Proteína, suplementos, calorias, canetas emagrecedoras, jejum, biomarcadores… Esses termos se tornaram familiares em nossas conversas sobre alimentação. Embora me alegre saber que hoje entendemos melhor os aspectos da saúde ligados à nutrição, eu me pergunto se, nesse esforço de medir tudo, não corremos o risco de empobrecer uma das mais ricas experiências humanas: comer. Foi o que pensei ao saber da morte do jornalista italiano Carlo Petrini, fundador do slow food.
O movimento trazia um conceito simples, mas poderoso: comida não é só combustível. Ela carrega história, território, trabalho, afeto, prazer e responsabilidade. A causa de Petrini nasceu nos anos 1980, como reação à abertura de um McDonald’s na Piazza di Spagna, em Roma. Na ocasião, manifestantes serviram pratos de penne aos passantes, lembrando que havia uma cultura local sólida a proteger. O gesto poderia ter ficado como uma provocação italiana, de ar folclórico e fanfarrão. Mas cresceu porque tocava em algo maior do que a mera crítica ao fast food. Era uma convocação para olhar com atenção o ato de comer.
“Não se pode, a cada refeição, empunhar no garfo o peso do planeta. Mas é possível ter consciência”

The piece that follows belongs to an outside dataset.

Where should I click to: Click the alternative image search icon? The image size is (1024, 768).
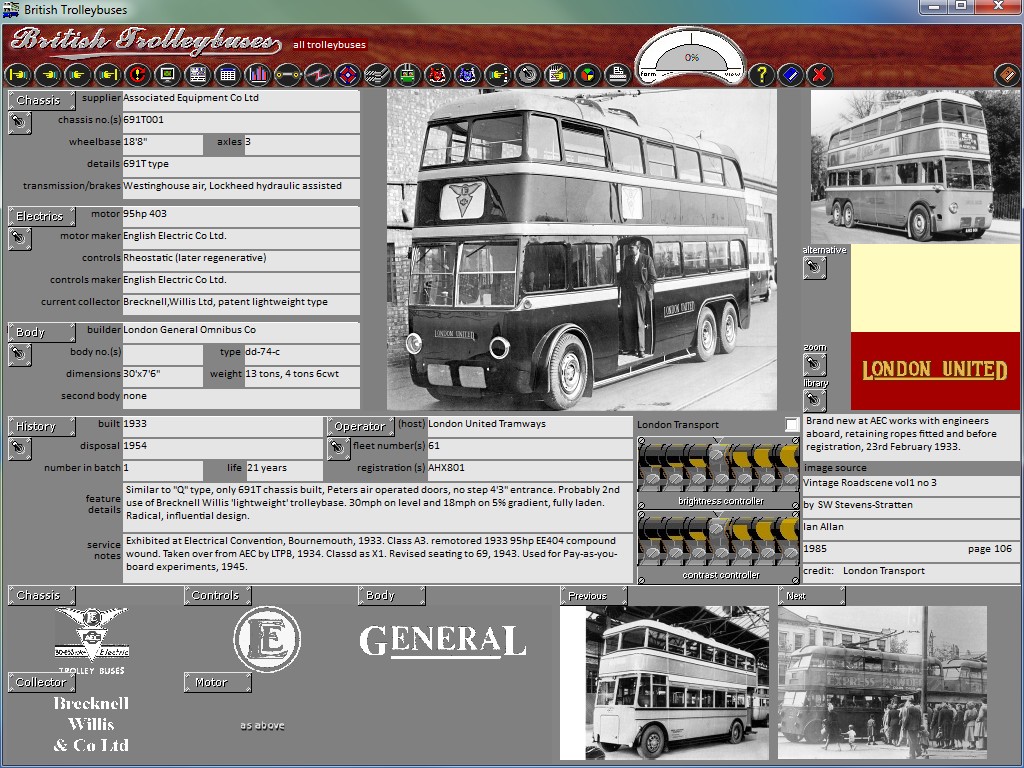pos(815,268)
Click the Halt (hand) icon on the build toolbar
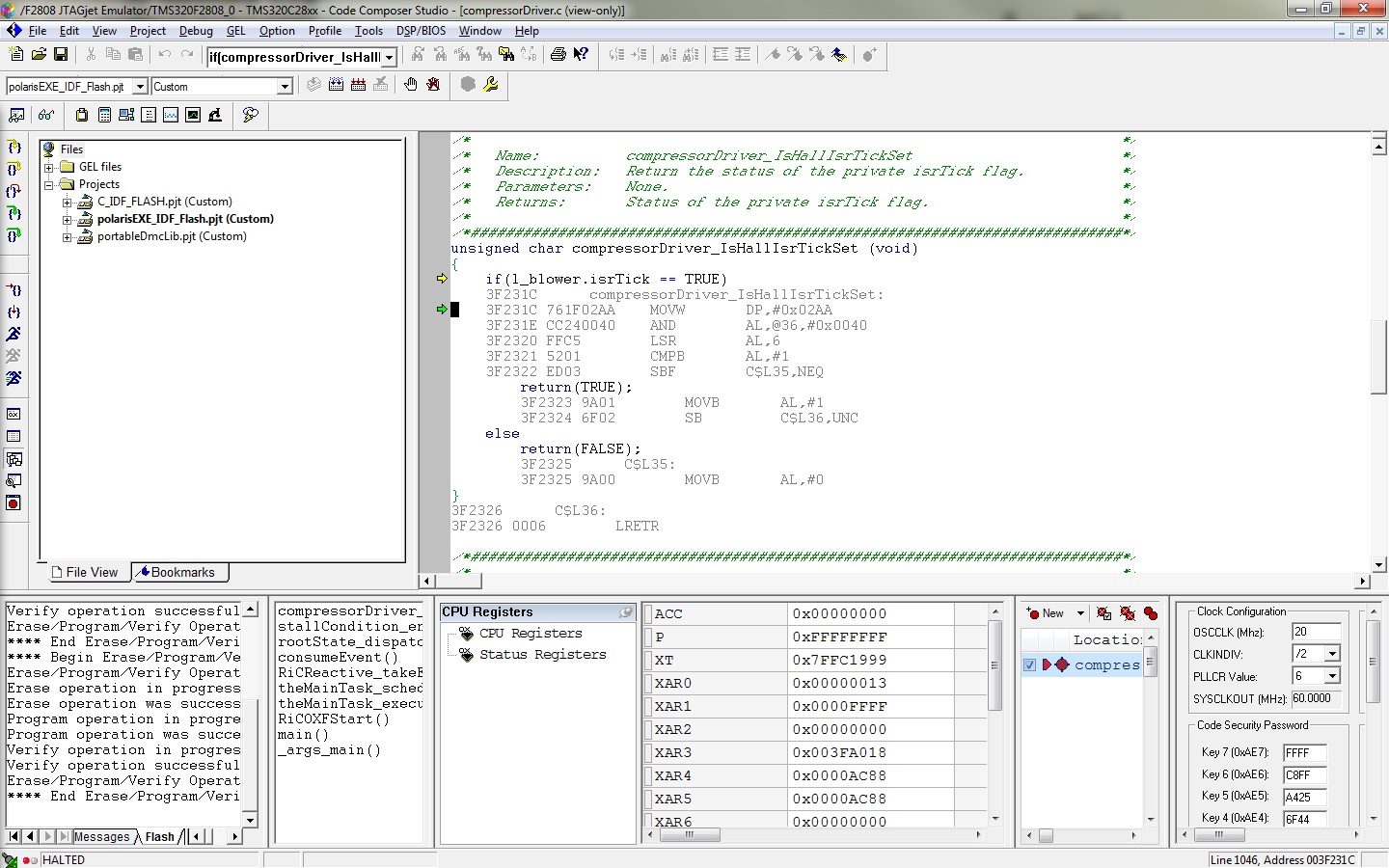 pyautogui.click(x=411, y=85)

Carlo Petrini ressaltou a importância de perguntar de onde veio o alimento, quem o produziu, que costumes preserva, que tipo de encontros e afetos propõe. Hoje, esse legado se mostra ainda válido. Muitas vezes parecemos precisar de uma justificativa funcional para o mero ato de fazer uma refeição. Assim, há quem coma tomate pelo licopeno, sardinha pelo ômega-3, iogurte pelos probióticos, cúrcuma por ser anti-inflamatória. É claro que tudo isso importa. Seria tolice desprezar o conhecimento científico sobre aquilo que pomos no prato. Mas todo alimento vai além de sua ficha nutricional. A memória, a conversa e o pertencimento não aparecem em exames, mas podem estar num prato de massa. Sempre busquei preservar essa dupla dimensão da alimentação, como instrumento de saúde, mas também de afeto e reconstrução pessoal. Comida saudável, para mim, não é triste e restrita, mas aquela que permite uma relação inteligente com o prazer. Petrini gostava de resumir sua bandeira na defesa de alimentos bons, limpos e justos. Bons no sabor e na qualidade. Limpos no respeito ao ambiente. Justos com quem produz. Por aí fica fácil entender que as consequências de comer são maiores do que as registradas na balança.
Cada escolha envolve uma cadeia invisível, do agricultor ao mercado e ao cozinheiro, passando pelo solo, a água e o transporte. Não se pode, a cada refeição, empunhar no garfo o peso do planeta. Mas é possível ter consciência sem estragar o apetite. Privilegiar o alimento da estação, valorizar quem cozinha, em gestos pequenos, mas significativos. O tempo dedicado à comida, do preparo ao consumo, não é perdido. É vivido. Num mundo fascinado pela eficiência, comer devagar é lembrar que a vida não é mera performance. Não por acaso são justamente os italianos que dizem “a tavola non si invecchia”: à mesa, não se envelhece. O corpo precisa de nutrientes. A alma, de rituais. A boa mesa oferece um pouco dos dois. O criador do slow food morreu. Que siga vivo o espírito do movimento, para nos lembrar de que comer bem é cuidar do corpo, mas comer com sentido preserva a humanidade do gesto.